§ Istruzioni del compito
Trascrivi senza modifiche il passo del testo sulla nostalgia del dirigismo che parte dalle parole "Creato il 05" e si chiude dopo "possibilità di consumare.".

§ Testo citato
━━━━━━━━━━━━━━━━━━━━━━━━━━━━━━

Creato il 05 dicembre 2013 da Geopoliticarivista @GeopoliticaR
Quella nostalgia del dirigismo che soffia dall’Europa centro-orientale

Benché siano passati più di vent’anni sono ancora in moltissimi a considerare il crollo del Muro di Berlino, dell’Unione Sovietica e di tutto il blocco comunista come una grande “vittoria”, sebbene il capitalismo non sia finora riuscito ad offrire un qualcosa di valido in alternativa. Così è emerso e si è consolidato uno scenario nel quale i protagonisti sono la finanza globale; la crisi sociale che si accentua, gli squilibri demografici che lievitano; il cambio di mentalità secondo il quale la felicità vera risiede nella possibilità di consumare.

E’ stato stravolto il concetto di valori che sono considerati il fondamento della società. Uno dei risultati è che ogni giorno in Europa vengono cancellati migliaia di posti di lavoro, senza che alcuno si batta per difenderli, a meno che non sia minacciato il proprio interesse personale. Accade che le lotte siano diventate esclusivamente di categoria, con la tendenza ad evitare che alcunché le subordini a qualcosa di più generale. Pertanto in un mondo nel quale gli insoddisfatti si addizionano, ma non si aggregano l’etica della responsabilità individuale non è più considerata un valore, dal momento che le regole di comportamento le stabilisce il mercato.

━━━━━━━━━━━━━━━━━━━━━━━━━━━━━━

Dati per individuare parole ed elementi

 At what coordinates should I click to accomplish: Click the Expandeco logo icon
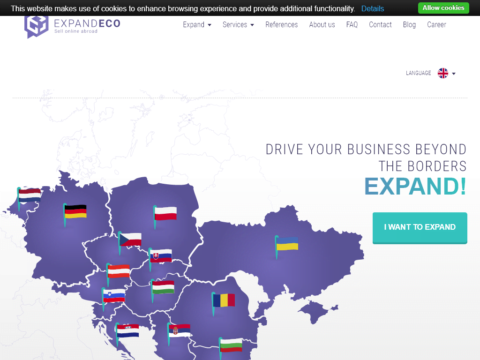36,27
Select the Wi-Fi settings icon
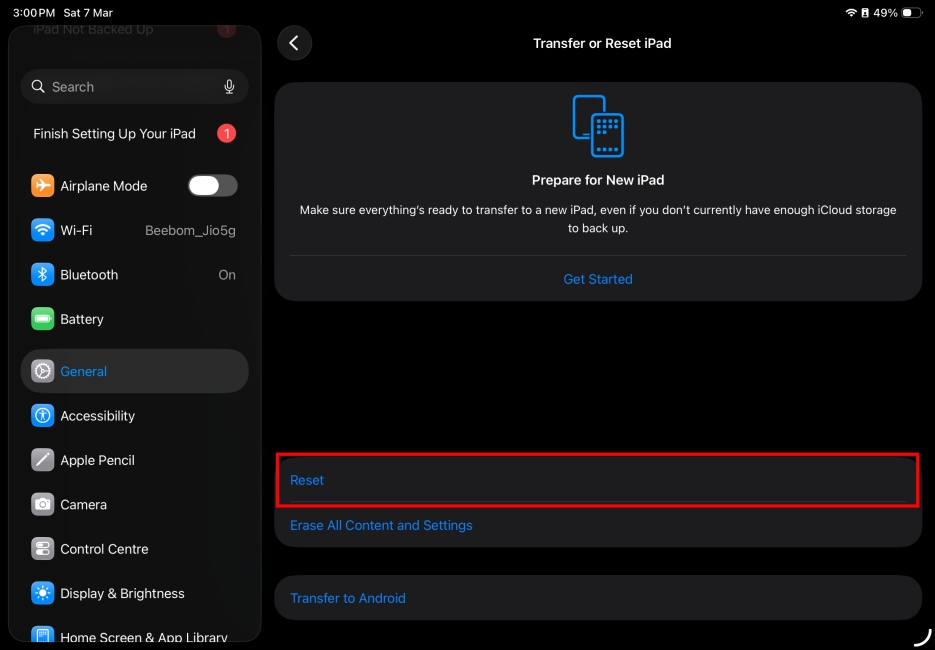The height and width of the screenshot is (650, 935). (42, 230)
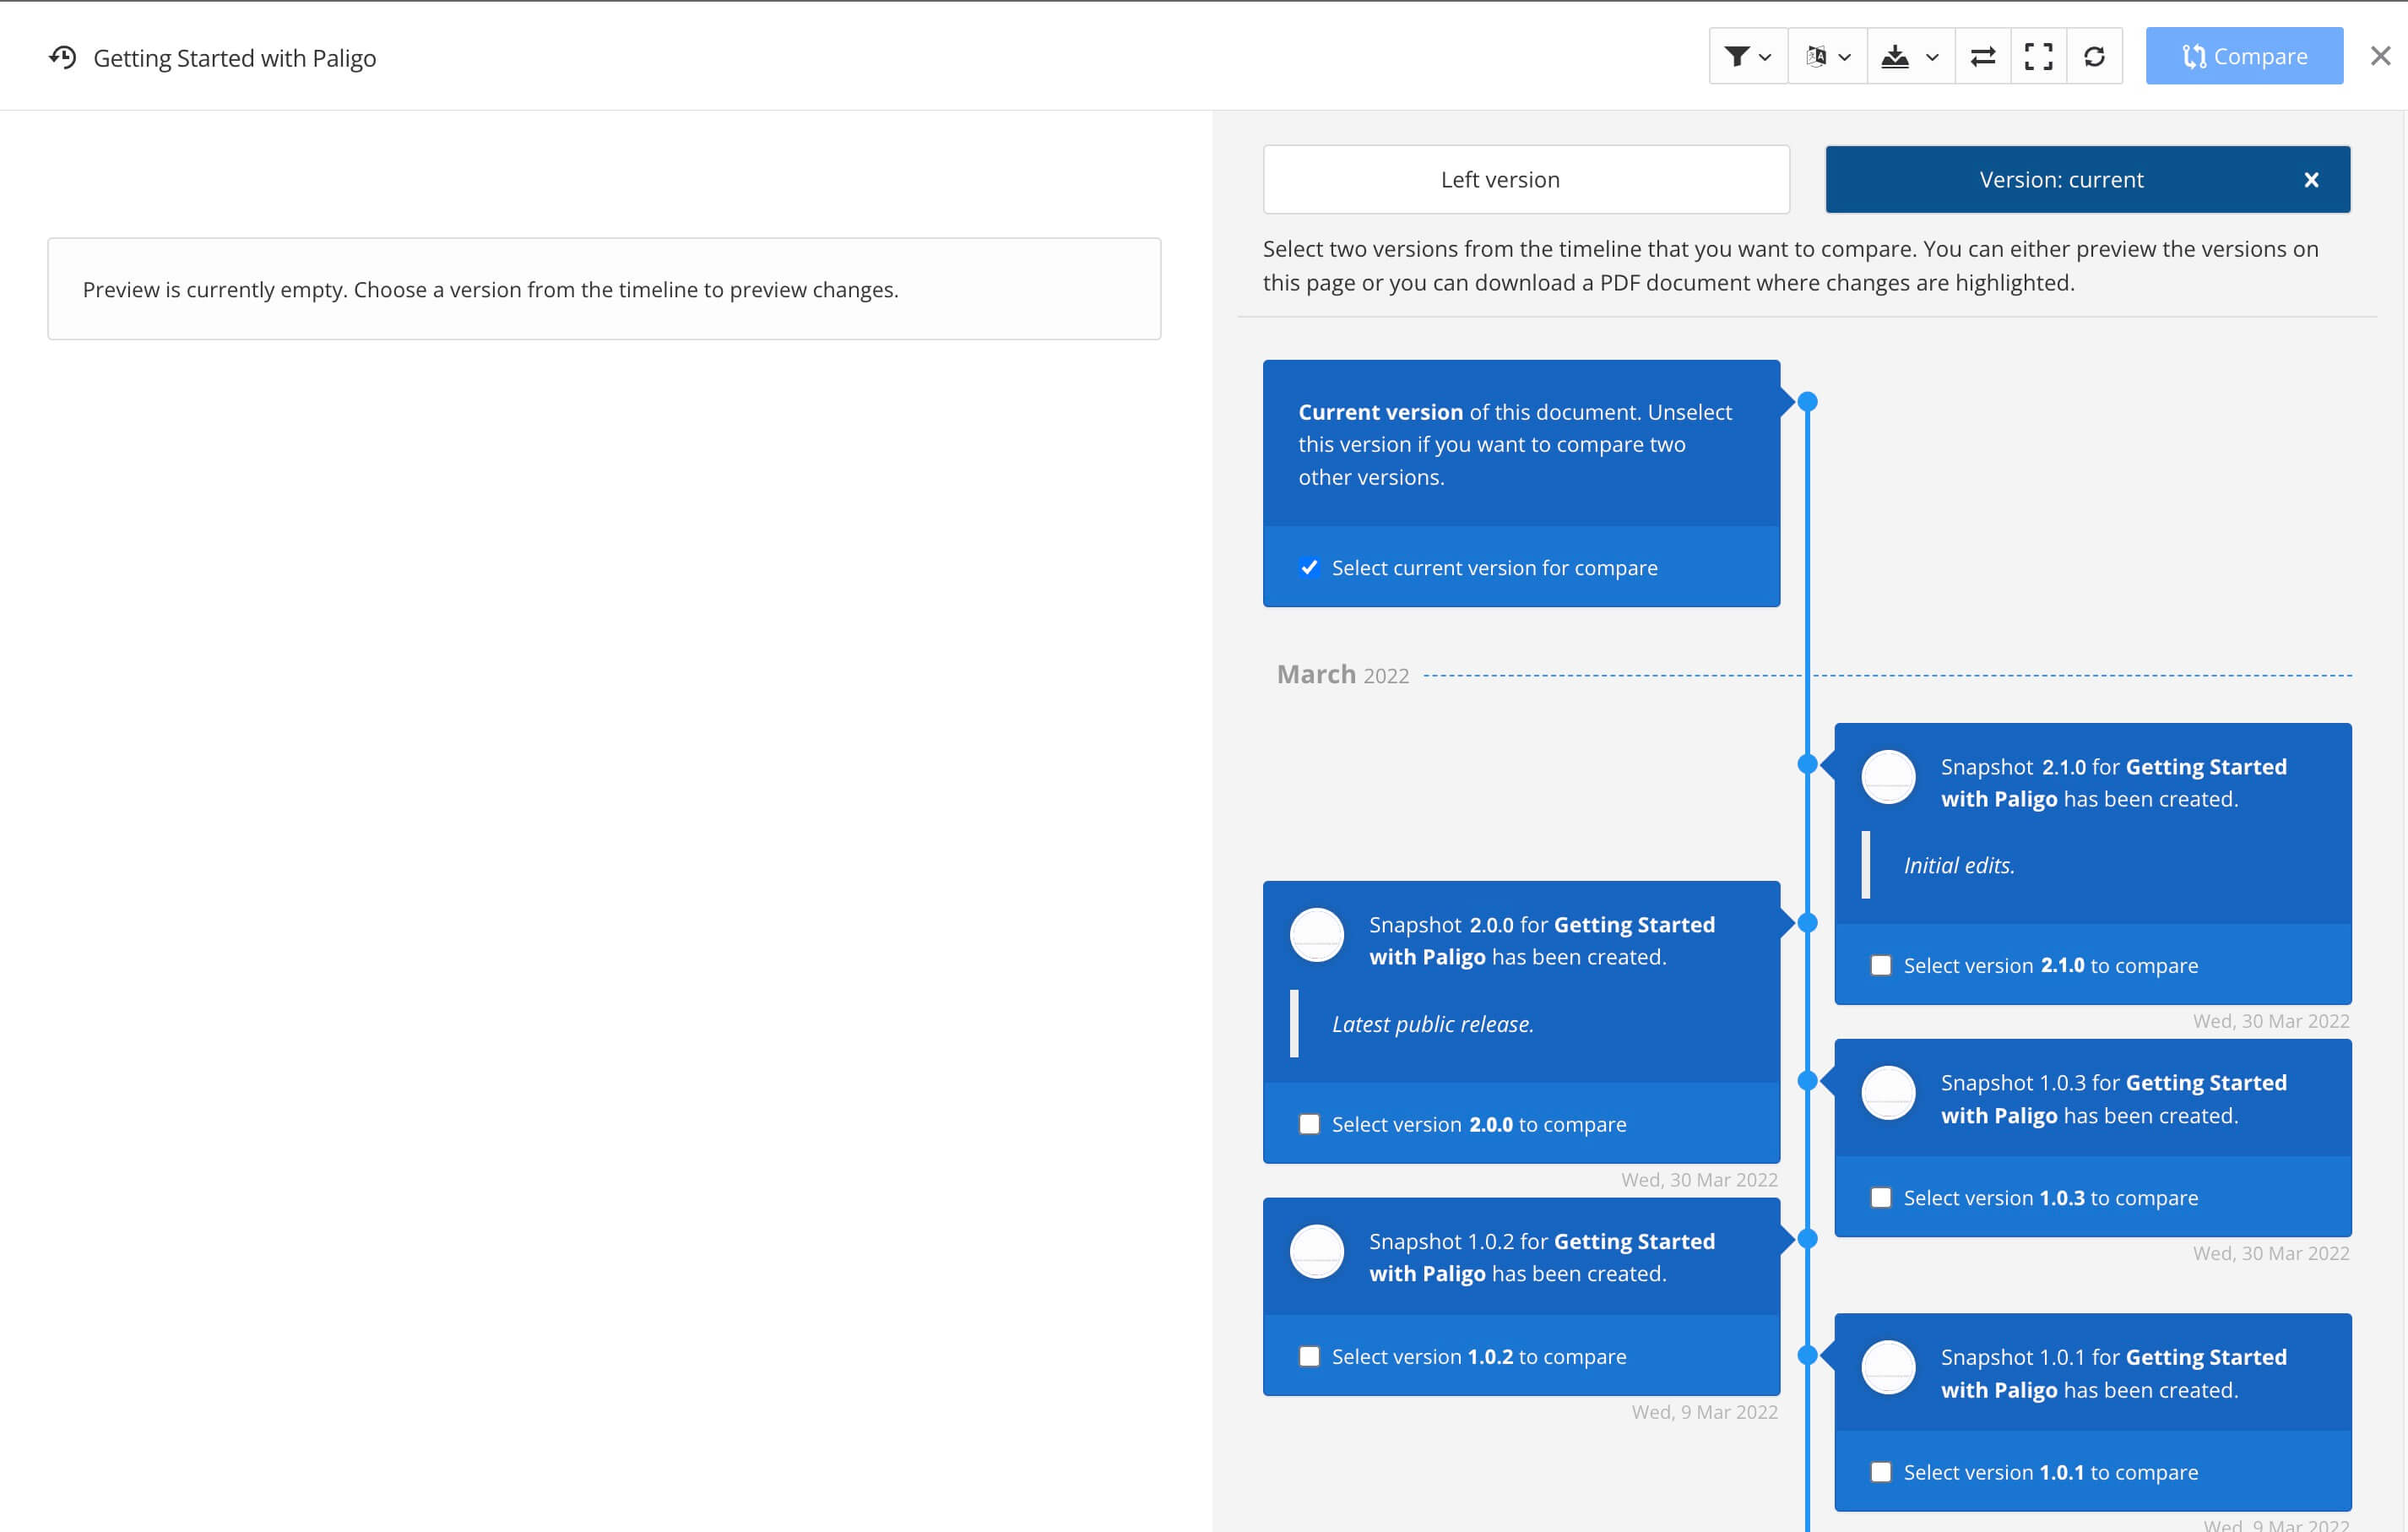Click the refresh icon in toolbar
This screenshot has width=2408, height=1532.
(2094, 57)
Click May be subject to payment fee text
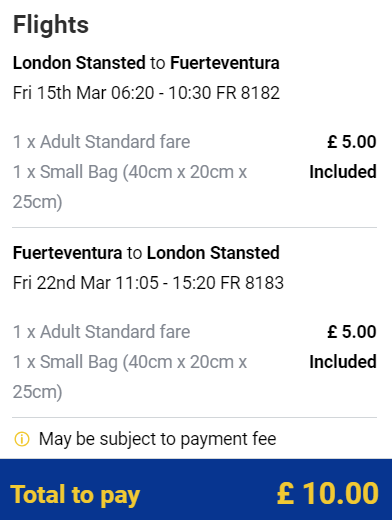The height and width of the screenshot is (520, 392). 157,439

━━━━━━━━━━━━━━━━━━━━━━━━━━━━━━

§ Risposta completa
Creato il 05 dicembre 2013 da Geopoliticarivista @GeopoliticaR
Quella nostalgia del dirigismo che soffia dall’Europa centro-orientale

Benché siano passati più di vent’anni sono ancora in moltissimi a considerare il crollo del Muro di Berlino, dell’Unione Sovietica e di tutto il blocco comunista come una grande “vittoria”, sebbene il capitalismo non sia finora riuscito ad offrire un qualcosa di valido in alternativa. Così è emerso e si è consolidato uno scenario nel quale i protagonisti sono la finanza globale; la crisi sociale che si accentua, gli squilibri demografici che lievitano; il cambio di mentalità secondo il quale la felicità vera risiede nella possibilità di consumare.